(Stored records)
== Segment start ==

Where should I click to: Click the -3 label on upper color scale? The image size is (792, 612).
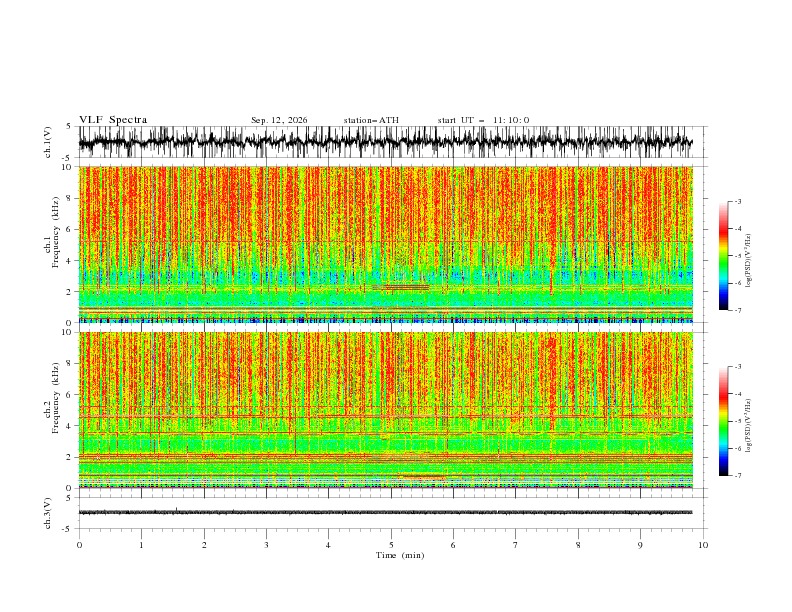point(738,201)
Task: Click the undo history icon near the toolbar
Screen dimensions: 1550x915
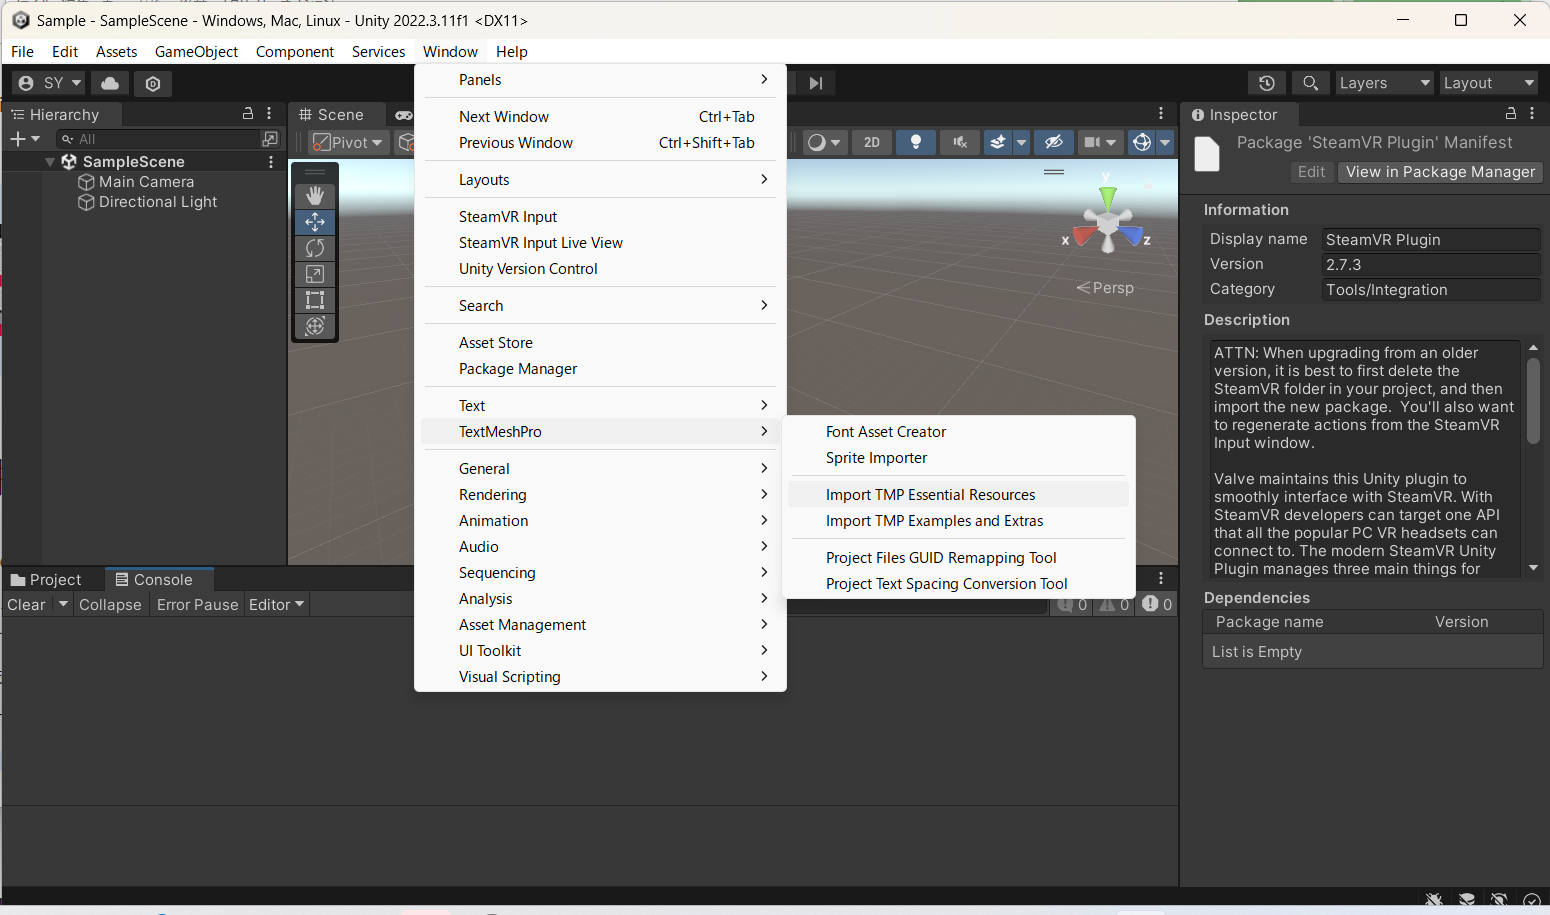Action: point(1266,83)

== Segment end ==
== Segment start ==

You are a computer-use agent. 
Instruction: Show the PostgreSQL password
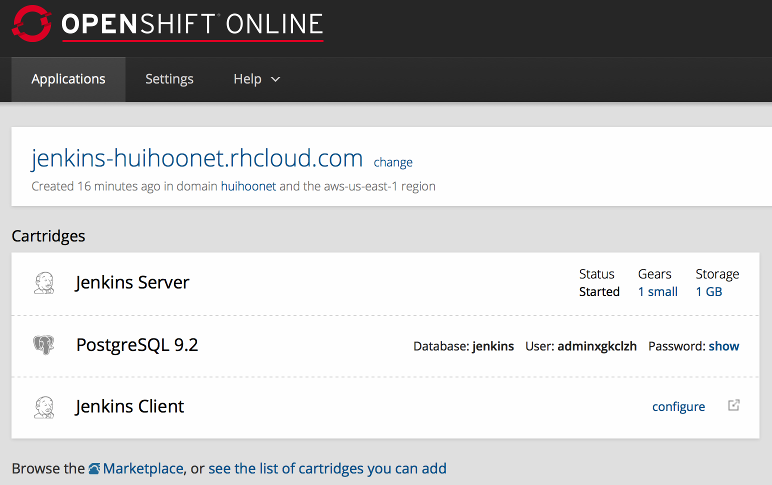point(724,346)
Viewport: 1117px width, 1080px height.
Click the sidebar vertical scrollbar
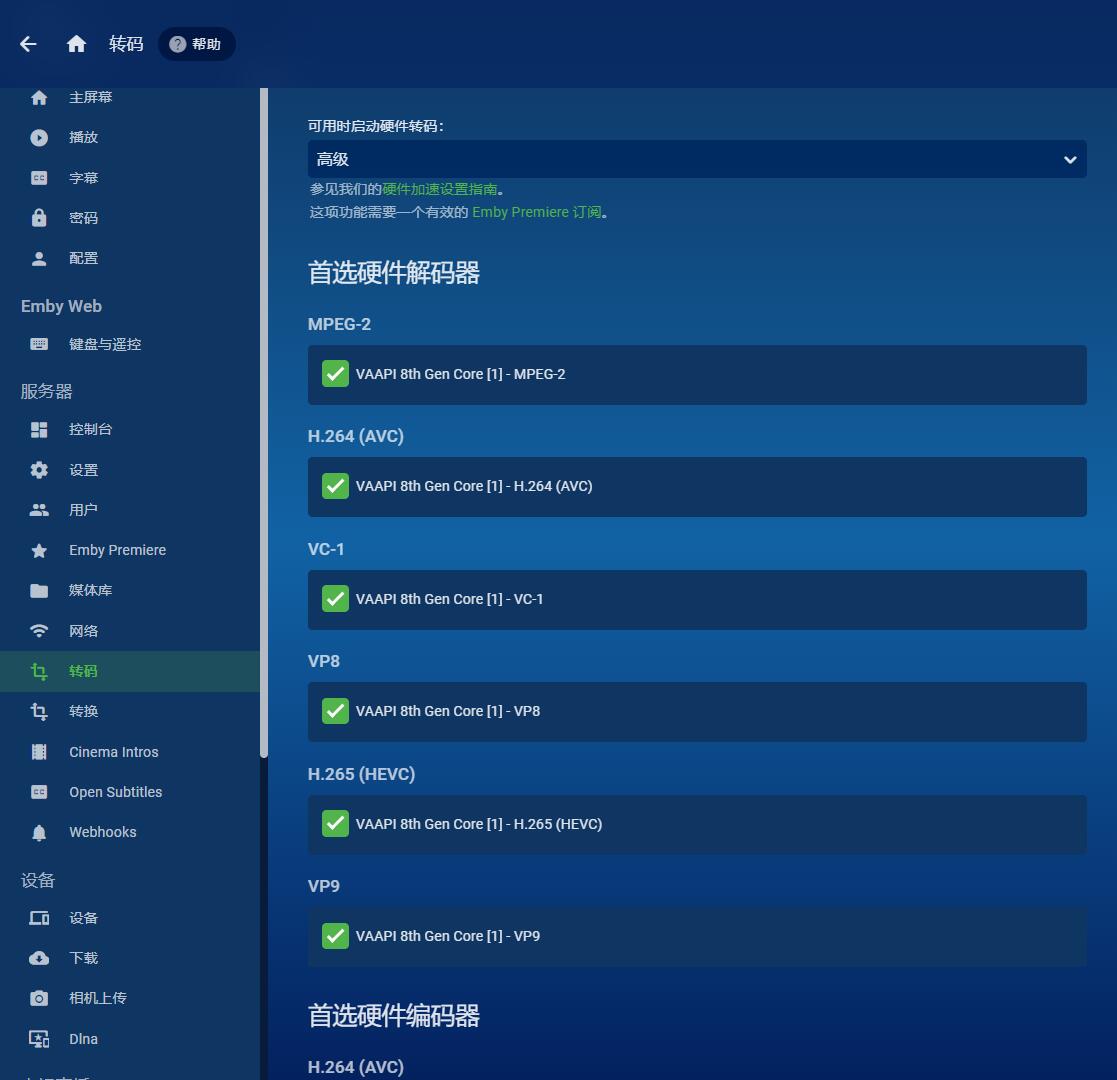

== Segment end ==

**Exercise:**
Reprint exactly the lines above that start at the one with "Viewport: 1117px width, 1080px height." and end at the one with "Click the sidebar vertical scrollbar", keeping both and adding none.

**Worked solution:**
Viewport: 1117px width, 1080px height.
Click the sidebar vertical scrollbar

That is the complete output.